**YOUR GOAL:** Rewrite the lines below from the one containing "Screen dimensions: 1301x1162" through the one containing "click(527, 189)", putting "Layers" in place of "Shapes" and leaving everything else as it is.

═════ SUPPLIED DATA

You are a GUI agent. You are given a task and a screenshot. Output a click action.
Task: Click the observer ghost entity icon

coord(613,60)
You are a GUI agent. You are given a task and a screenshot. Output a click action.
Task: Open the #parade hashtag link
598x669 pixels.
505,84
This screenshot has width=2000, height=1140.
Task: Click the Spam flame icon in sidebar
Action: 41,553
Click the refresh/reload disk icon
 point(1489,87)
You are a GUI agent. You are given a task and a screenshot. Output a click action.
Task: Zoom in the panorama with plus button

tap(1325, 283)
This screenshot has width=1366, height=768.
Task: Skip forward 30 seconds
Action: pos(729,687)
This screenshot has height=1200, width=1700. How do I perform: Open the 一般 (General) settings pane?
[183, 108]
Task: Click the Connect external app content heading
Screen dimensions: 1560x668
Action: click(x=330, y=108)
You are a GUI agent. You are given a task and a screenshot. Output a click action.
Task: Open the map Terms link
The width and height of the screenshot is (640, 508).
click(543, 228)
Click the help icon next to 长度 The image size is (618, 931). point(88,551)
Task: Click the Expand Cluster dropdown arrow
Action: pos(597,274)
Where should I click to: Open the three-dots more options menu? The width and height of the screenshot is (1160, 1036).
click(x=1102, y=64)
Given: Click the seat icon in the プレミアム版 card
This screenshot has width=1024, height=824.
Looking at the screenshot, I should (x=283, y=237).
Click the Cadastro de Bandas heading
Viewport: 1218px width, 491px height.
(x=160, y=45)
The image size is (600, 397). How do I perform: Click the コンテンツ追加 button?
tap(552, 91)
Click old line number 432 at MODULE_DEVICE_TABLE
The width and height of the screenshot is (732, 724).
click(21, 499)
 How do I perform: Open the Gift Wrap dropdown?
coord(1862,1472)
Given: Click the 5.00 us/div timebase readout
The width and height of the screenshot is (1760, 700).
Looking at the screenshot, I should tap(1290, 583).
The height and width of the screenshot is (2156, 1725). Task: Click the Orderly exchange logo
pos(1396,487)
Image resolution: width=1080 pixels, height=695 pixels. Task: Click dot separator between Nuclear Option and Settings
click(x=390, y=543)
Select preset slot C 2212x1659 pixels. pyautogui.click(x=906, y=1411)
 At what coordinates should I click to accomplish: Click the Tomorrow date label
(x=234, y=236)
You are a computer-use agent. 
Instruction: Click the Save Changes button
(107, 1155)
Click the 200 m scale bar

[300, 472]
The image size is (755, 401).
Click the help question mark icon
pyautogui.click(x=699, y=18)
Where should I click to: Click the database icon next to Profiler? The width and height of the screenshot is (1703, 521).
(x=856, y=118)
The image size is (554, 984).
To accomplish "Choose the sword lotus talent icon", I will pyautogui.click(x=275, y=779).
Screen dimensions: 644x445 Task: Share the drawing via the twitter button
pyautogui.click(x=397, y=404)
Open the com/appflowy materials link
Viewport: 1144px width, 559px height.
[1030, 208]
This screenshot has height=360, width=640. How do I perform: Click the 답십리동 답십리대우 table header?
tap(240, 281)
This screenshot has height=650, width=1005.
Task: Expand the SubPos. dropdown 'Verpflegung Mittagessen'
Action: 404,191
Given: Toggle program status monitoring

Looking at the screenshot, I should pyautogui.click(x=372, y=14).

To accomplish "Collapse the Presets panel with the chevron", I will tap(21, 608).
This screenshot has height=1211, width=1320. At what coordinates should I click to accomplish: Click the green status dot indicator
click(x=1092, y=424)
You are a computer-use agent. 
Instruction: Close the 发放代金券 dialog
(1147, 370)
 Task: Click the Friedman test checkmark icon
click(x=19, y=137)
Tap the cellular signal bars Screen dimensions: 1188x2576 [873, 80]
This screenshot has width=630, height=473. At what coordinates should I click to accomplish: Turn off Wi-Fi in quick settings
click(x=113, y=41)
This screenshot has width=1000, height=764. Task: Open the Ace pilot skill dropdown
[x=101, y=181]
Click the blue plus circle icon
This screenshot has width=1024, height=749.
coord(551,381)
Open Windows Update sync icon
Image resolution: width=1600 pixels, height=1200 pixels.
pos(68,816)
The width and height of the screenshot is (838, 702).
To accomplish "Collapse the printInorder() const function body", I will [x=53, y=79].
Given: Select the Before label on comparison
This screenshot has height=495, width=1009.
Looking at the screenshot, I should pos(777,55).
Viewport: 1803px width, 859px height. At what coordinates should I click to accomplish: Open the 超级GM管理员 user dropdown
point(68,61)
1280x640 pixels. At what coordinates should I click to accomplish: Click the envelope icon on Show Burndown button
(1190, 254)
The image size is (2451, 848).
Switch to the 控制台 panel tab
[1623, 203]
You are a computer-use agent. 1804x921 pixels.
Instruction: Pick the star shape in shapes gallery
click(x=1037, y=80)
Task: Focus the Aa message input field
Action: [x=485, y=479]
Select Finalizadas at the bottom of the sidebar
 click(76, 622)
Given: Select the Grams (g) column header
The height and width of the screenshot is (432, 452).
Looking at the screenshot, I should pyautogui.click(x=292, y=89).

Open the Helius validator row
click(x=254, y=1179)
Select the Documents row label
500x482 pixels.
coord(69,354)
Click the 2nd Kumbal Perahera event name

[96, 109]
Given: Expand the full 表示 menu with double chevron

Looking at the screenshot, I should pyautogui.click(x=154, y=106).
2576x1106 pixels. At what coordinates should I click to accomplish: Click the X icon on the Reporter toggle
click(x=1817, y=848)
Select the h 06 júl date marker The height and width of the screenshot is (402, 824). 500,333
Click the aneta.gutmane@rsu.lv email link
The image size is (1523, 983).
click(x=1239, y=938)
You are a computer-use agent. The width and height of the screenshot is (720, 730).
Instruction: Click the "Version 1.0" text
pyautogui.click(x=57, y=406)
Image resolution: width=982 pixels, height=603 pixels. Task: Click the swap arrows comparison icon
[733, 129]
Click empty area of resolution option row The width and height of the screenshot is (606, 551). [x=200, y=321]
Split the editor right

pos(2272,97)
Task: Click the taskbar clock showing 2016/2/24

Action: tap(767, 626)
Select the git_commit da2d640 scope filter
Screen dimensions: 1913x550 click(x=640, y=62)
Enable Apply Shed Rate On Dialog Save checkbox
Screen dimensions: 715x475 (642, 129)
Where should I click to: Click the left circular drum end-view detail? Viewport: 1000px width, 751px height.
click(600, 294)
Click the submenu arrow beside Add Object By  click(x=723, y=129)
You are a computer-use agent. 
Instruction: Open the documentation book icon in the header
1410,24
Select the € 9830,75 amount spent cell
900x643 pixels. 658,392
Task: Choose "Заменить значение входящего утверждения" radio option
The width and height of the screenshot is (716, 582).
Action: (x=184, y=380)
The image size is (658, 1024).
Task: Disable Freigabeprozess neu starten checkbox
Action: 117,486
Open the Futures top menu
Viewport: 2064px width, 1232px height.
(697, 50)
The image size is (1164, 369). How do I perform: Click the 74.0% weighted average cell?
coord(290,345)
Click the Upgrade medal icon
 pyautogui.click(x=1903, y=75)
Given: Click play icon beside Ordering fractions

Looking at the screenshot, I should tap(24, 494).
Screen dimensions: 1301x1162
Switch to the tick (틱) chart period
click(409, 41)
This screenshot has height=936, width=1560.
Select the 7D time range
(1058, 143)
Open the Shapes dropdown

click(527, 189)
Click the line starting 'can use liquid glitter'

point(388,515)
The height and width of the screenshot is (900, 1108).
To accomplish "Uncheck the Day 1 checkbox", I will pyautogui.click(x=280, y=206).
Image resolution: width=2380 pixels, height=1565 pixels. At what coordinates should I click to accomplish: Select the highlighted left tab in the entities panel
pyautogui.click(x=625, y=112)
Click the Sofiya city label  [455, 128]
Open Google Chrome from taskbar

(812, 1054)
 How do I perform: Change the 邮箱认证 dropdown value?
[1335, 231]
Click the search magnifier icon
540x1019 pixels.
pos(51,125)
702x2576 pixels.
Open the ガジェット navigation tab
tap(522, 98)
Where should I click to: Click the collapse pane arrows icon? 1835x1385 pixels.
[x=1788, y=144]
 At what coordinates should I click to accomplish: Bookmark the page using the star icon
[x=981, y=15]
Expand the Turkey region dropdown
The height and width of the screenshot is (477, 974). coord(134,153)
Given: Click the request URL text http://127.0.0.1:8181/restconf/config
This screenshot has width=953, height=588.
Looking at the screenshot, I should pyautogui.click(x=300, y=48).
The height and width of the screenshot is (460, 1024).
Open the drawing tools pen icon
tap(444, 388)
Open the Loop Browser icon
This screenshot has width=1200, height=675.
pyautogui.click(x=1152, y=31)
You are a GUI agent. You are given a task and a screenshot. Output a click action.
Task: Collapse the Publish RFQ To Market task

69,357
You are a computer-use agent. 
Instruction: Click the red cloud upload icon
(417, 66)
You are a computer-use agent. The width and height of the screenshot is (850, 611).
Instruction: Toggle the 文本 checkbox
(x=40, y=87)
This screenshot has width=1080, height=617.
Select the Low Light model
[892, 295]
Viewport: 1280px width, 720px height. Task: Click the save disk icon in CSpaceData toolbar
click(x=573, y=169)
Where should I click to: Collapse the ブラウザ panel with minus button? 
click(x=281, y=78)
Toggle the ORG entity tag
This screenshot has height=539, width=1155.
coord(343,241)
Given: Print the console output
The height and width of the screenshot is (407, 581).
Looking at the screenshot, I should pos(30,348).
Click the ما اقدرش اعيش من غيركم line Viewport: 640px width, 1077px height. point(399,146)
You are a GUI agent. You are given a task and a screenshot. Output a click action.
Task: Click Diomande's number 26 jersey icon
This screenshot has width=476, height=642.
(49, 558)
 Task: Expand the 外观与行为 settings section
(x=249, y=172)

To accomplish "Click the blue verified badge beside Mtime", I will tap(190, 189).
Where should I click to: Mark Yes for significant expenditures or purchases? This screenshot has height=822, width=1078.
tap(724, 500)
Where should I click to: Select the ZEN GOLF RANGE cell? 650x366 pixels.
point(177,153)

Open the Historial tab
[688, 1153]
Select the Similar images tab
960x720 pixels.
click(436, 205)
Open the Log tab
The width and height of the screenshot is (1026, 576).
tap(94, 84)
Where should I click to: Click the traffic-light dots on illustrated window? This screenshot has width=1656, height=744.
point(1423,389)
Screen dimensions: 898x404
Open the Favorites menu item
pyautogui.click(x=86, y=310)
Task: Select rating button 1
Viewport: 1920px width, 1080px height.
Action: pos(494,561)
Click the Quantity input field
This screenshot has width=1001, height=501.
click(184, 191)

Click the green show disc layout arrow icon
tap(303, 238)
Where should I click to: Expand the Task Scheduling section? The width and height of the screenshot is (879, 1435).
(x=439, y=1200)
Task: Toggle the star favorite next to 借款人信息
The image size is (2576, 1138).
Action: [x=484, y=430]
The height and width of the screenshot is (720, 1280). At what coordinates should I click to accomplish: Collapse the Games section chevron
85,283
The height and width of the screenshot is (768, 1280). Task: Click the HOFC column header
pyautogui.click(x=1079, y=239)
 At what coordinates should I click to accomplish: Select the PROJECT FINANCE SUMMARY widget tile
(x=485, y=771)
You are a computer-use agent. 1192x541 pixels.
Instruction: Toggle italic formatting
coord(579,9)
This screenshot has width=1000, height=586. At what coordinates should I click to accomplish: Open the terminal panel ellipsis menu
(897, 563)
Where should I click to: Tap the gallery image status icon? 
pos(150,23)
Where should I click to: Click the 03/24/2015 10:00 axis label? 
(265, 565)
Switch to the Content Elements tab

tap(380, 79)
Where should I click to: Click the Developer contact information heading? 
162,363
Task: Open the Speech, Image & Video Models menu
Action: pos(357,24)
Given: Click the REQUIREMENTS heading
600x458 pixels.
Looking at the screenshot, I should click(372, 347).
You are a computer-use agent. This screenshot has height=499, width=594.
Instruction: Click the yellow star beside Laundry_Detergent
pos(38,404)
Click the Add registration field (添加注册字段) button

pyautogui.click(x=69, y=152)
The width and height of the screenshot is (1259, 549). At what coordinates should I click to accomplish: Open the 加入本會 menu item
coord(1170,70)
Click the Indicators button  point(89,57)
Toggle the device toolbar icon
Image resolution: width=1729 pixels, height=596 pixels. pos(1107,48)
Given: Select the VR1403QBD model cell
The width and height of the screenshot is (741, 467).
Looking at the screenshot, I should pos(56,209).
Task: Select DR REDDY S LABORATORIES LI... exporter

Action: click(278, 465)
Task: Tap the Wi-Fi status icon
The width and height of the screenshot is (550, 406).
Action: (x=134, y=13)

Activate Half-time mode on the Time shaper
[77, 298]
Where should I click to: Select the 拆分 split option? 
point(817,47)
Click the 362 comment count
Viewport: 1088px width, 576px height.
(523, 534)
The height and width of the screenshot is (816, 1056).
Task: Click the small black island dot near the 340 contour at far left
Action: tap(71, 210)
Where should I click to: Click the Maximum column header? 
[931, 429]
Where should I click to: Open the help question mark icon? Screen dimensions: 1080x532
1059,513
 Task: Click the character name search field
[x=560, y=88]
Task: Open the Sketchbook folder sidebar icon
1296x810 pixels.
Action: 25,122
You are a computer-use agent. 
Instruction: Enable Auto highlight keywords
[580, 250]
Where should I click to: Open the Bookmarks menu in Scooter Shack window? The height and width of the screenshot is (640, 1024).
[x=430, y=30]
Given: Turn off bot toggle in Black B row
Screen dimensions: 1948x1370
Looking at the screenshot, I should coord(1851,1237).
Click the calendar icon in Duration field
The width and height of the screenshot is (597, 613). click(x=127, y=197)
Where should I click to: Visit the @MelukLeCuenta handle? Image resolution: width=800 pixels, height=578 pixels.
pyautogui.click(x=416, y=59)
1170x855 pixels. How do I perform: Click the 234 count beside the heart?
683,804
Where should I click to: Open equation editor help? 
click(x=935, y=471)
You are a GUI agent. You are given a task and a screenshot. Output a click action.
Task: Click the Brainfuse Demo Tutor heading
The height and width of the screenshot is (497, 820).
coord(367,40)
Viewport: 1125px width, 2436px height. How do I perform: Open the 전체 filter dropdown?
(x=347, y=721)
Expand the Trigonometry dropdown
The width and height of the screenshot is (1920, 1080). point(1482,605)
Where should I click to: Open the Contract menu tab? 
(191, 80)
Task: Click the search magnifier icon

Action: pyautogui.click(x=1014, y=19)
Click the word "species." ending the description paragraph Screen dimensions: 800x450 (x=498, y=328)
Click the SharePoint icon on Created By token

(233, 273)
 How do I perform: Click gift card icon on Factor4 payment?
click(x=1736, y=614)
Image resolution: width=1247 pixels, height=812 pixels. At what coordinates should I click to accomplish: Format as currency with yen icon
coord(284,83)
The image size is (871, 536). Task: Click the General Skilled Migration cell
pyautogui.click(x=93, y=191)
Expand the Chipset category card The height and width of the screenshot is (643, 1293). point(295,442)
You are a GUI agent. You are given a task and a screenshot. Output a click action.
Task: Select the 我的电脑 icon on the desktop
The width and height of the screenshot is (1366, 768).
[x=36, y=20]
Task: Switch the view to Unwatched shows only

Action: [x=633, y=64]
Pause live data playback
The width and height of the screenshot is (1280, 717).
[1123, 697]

══════════

**WRITTEN RESPONSE:**
Screen dimensions: 1301x1162
Switch to the tick (틱) chart period
click(409, 41)
This screenshot has height=936, width=1560.
Select the 7D time range
(1058, 143)
Open the Layers dropdown

click(527, 189)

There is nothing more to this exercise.